Topo

Rio: hospital federal tem 14 mil em fila de cirurgia; idosa espera há anos

Hanrrikson de Andrade

Do UOL, no Rio

10/09/2014 06h00

Entre os mais de 14 mil pacientes à espera de cirurgia no Into (Instituto Nacional de Traumatologia e Ortopedia Jamil Haddad), no Rio de Janeiro, está a aposentada Ilma Pereira Bazílio, 67, que diz ser uma das veteranas da fila. Segundo a idosa, há sete anos, ela aguarda uma artroplastia primária de joelho (operação para substituição ou reparação da articulação do joelho) na esperança de dar fim a uma dor que a acompanha desde 1999, quando foi diagnosticada com um tipo de artrose (gonartrose bilateral avançada).

A fila de pacientes que aguardam cirurgia no Into é objeto de uma ação civil pública da Defensoria Pública da União, que cobra do governo federal um plano concreto de ações para reduzir a longa lista de espera. Segundo a DPU, mais de 50% desses pacientes estão acima dos 60 anos de idade, assim como Ilma. Ao UOL, a assessoria do Into informou que a direção do hospital está negociando a assinatura de um TAC (Termo de Ajustamento de Conduta).

"O Into vem tomando diversas medidas para diminuir essa fila de espera ou fazer com que essa fila demore menos tempo em determinadas cirurgias. De 2012 para cá, a nossa fila passou de 21 mil para 14 mil. Mas existe uma demanda imensa no Into em relação a cirurgias de alta complexidade de ortopedia", explicou o vice-diretor do Into, Naasson Cavanellas. "Até o ano passado, essa demanda era muito maior do que a nossa produção. Portanto, a fila vinha aumentando a cada ano. Nós conseguimos equilibrar alguma coisa entre a demanda e a produção."

O médico disse que, desde o ano passado, a direção do Into tem feito uma detalhada revisão da fila de pacientes com o objetivo de reduzi-la. "Existem filas de pacientes que estão aqui há muito tempo. Alguns possivelmente já operaram em outros locais, já desistiram de operar, já faleceram, enfim, por diversas razões. (...) Houve essa necessidade de rever e reavaliar esses pacientes", declarou.
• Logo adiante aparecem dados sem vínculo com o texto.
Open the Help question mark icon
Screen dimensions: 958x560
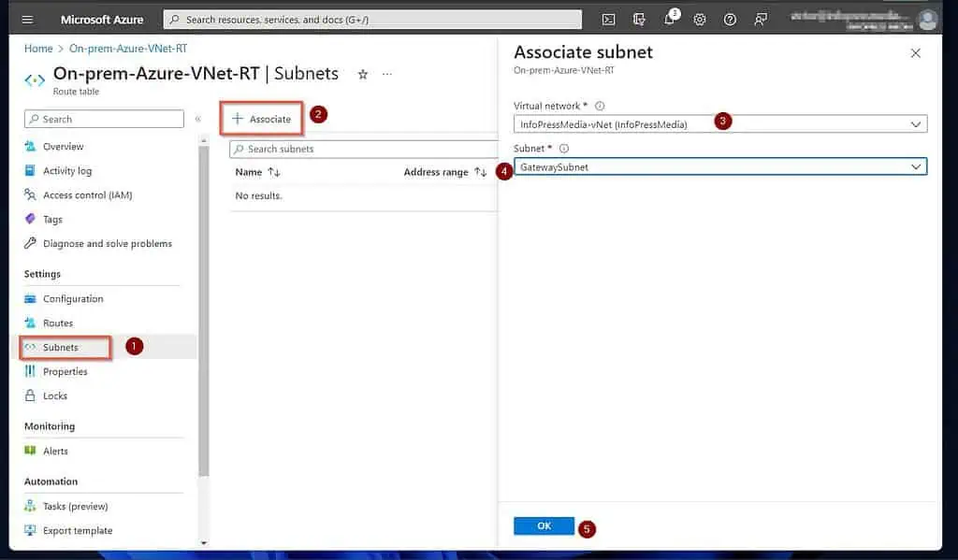click(x=730, y=20)
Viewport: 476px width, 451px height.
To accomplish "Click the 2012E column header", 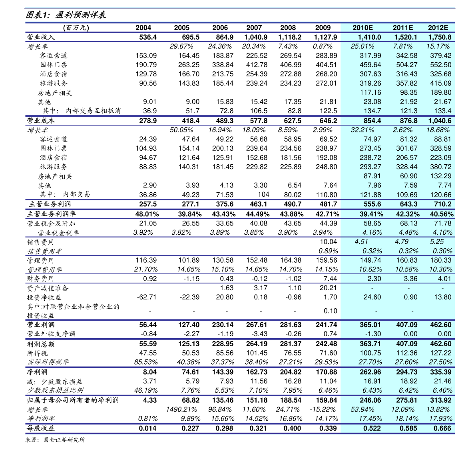I will (438, 28).
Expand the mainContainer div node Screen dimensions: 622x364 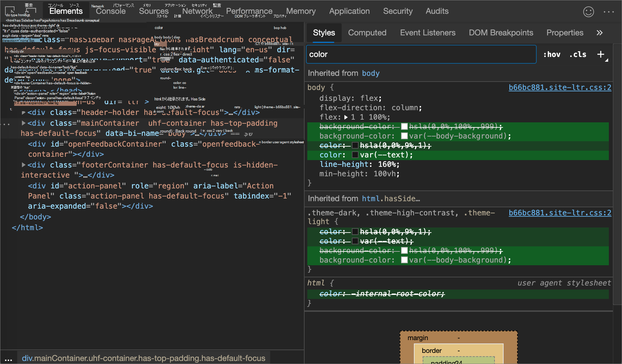click(x=24, y=123)
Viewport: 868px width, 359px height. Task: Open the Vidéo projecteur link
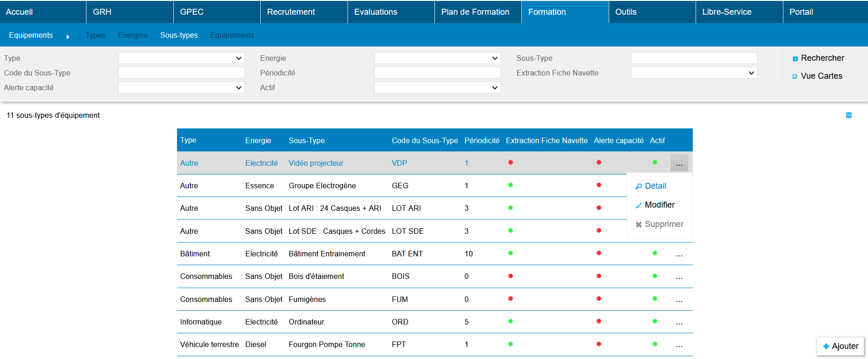tap(316, 163)
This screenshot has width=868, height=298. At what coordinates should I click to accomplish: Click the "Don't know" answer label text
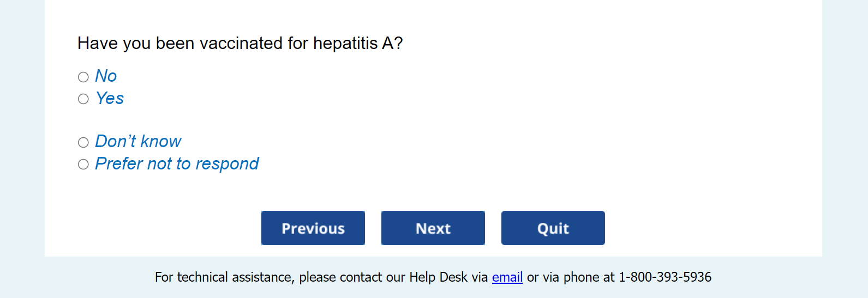(x=138, y=142)

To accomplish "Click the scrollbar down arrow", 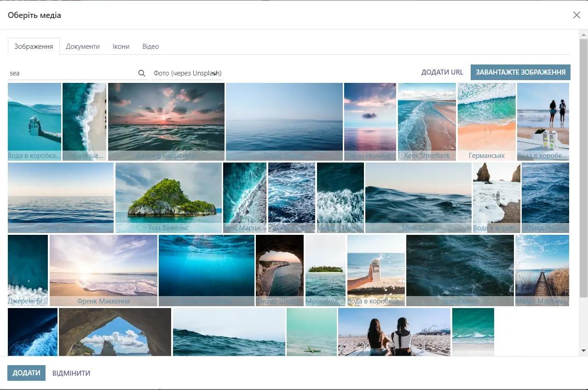I will pos(583,351).
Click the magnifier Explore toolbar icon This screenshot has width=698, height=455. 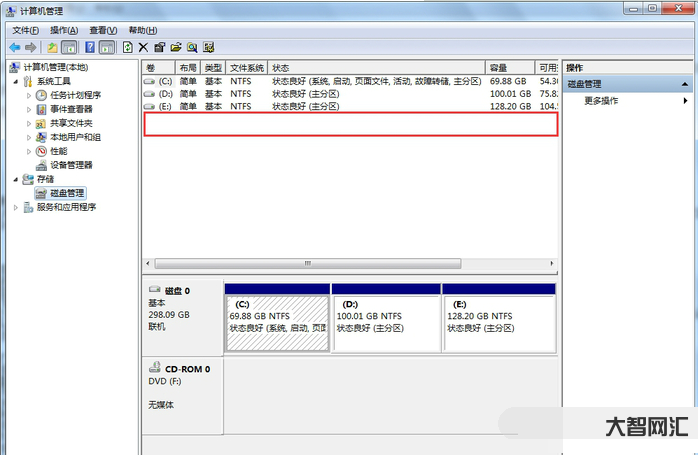coord(191,47)
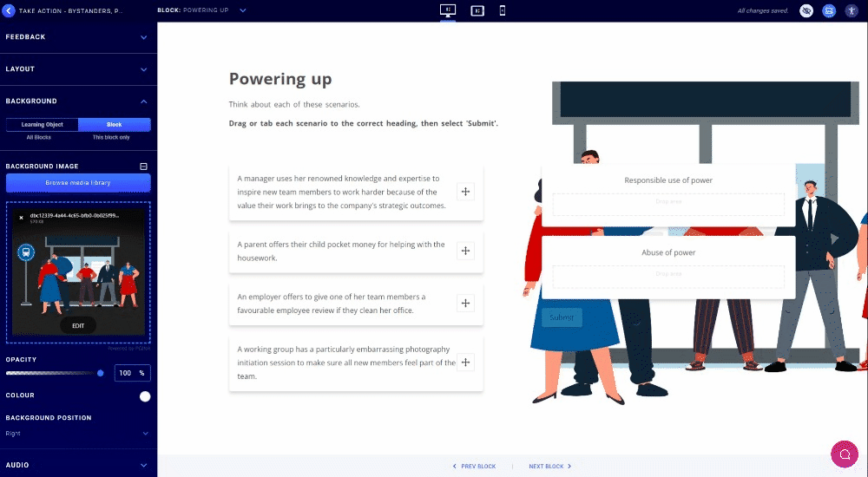The height and width of the screenshot is (477, 868).
Task: Go to the next block
Action: pos(550,467)
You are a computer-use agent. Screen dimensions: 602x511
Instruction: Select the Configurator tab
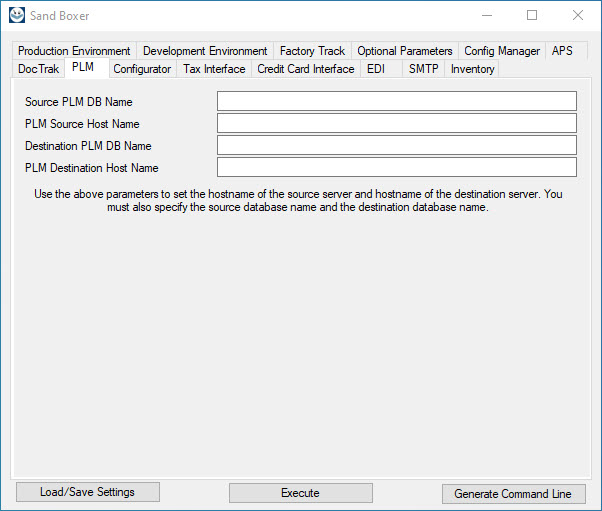(x=142, y=69)
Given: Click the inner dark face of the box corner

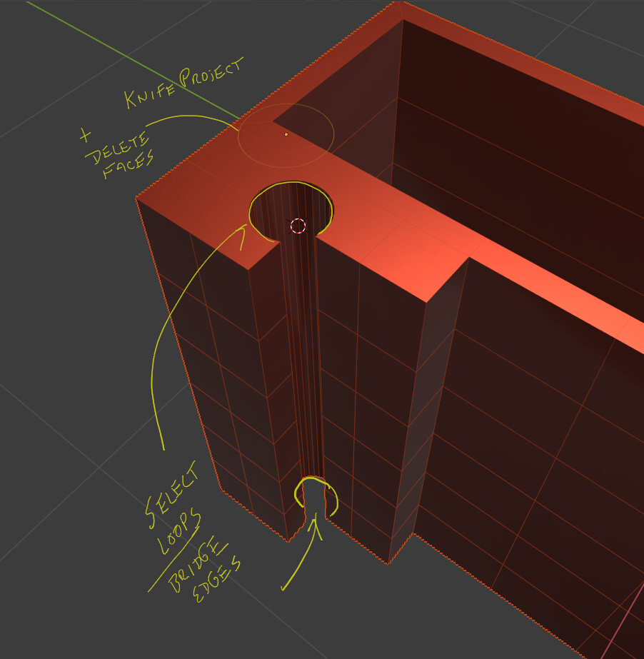Looking at the screenshot, I should click(x=500, y=143).
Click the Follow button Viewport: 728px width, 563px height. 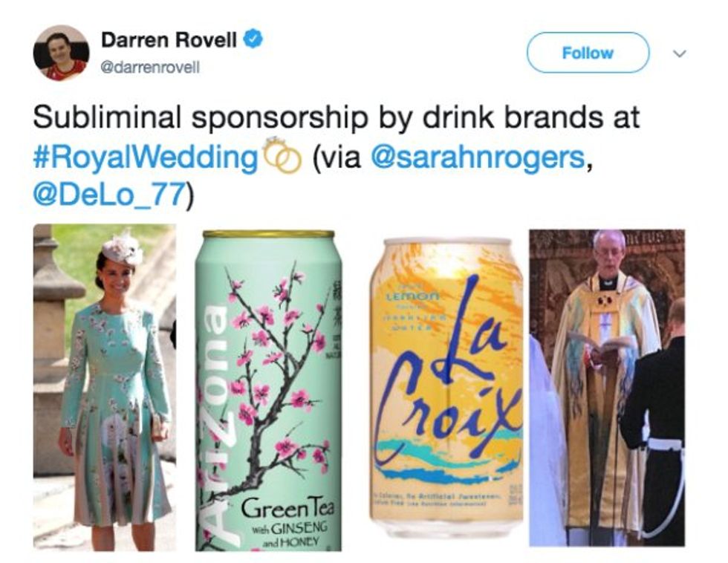[x=588, y=53]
O defensor da República Daniel Macedo, responsável pela ação civil contra o Into, afirmou ao UOL que houve, de fato, um esforço dos médicos do Into no sentido de aumentar o número de operações. Tanto que, em 2013, o número de cirurgias realizadas (6.427) foi maior do que o número de pacientes que ingressaram na fila (5.051). No entanto, ele quer que a direção do hospital prove no decorrer do processo que todos os esforços estão sendo feitos.
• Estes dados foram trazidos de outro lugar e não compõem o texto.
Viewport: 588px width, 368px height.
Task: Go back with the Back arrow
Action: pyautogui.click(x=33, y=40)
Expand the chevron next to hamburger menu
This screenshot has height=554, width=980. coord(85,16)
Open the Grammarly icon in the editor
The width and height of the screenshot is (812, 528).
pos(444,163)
"Eu não concordo com o argumento de que a fila é imensa porque muitas pessoas procuram o Into. O Into é um centro de referência, sim, e faz muita propaganda em cima disso. Sendo assim, eles têm que cumprir o que prometem. Tem que oferecer condições de atender a todos com a mesma qualidade. O hospital tem que dar conta do recado e não ficar só na propaganda", comentou.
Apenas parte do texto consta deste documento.